Nativo di Montalto Dora, Salvator Gotta (1887-1980) ci ha lasciato una produzione sconfinata e che soprattutto le generazioni degli ultrasessantenni hanno avuto modo di conoscere: in particolare il mitico Piccolo alpino (tra sue opere più famose) quasi imposto ai tempi in cui ancora i banchi di scuola erano in legno massiccio, doppi e in un’unica struttura.
Oggi la scrittrice Luciana Banchelli ci aiuta a rivivere quei tempi con la sua antologia dedicata alla scrittore piemontese, con una ricca panoramica che contestualizza racconti e romanzi ponendone in evidenza i loro legami con Ivrea, Canavese a Valle d’Aosta.
Il libro, edito da Pedrini ci consente di effettuare un piacevole viaggio in un tempo che non c’è più, continuando comunque a offrirci spunti poetici e sociali per una riflessione sulla letteratura del secolo passato, quando ancora – negli anni in cui Gotta scriveva – potevano essere evidenti riverberi di un romanticismo fatto di sentimenti e valori destinati a passare in secondo piano, forse giustamente (?), con l’avanzare della cultura di un realismo più “duro” e calato nel sociale.
Appartenente alla borghesia locale (era figlio di un magistrato) il giovane Salvatore (mutò in seguito il nome il Salvator) si iscrisse alla facoltà di giurisprudenza di Torino, entrando in contatto con gli ambienti letterati torinesi che ebbero in Arturo Graf un punto di riferimento.

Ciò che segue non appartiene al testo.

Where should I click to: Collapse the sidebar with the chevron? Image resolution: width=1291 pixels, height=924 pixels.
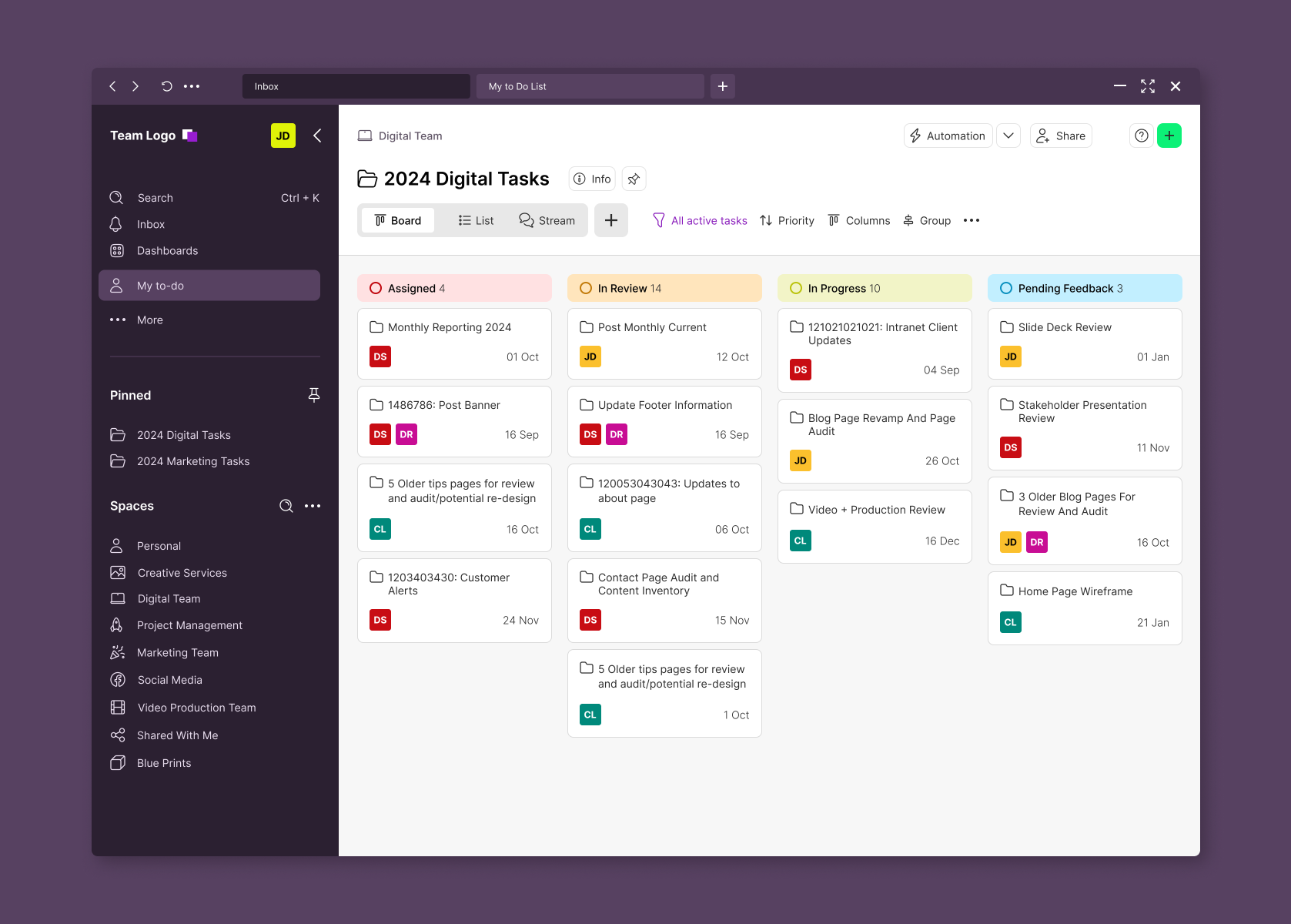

Ciò gli consentì di conoscere numerosi intellettuali, legandosi in particolare a Guido Gozzano, che fu suo compagno di studi.
Dopo la laurea trovò lavoro presso un avvocato di Ivrea, avendo però un piede nella letteratura, come attesta la sua assidua collaborazione con vari periodici, tra i quali Il Marzocco e La Lettura. Ma alle sue spalle aveva già una prima formante esperienza con la raccolta di novelle Prima del sonno, pubblicata nel 1919 dall’editore milanese Baldini e Castoldi.
Da quel momento la sua attività letteraria fu un continuo crescendo, che dagli Anni Venti gli consentì di dedicarsi quasi totalmente alla letteratura, pubblicando praticamente almeno un romanzo all’anno.
Membro della Società degli autori, fu tra gli estensori della prima legge sul diritto d’autore.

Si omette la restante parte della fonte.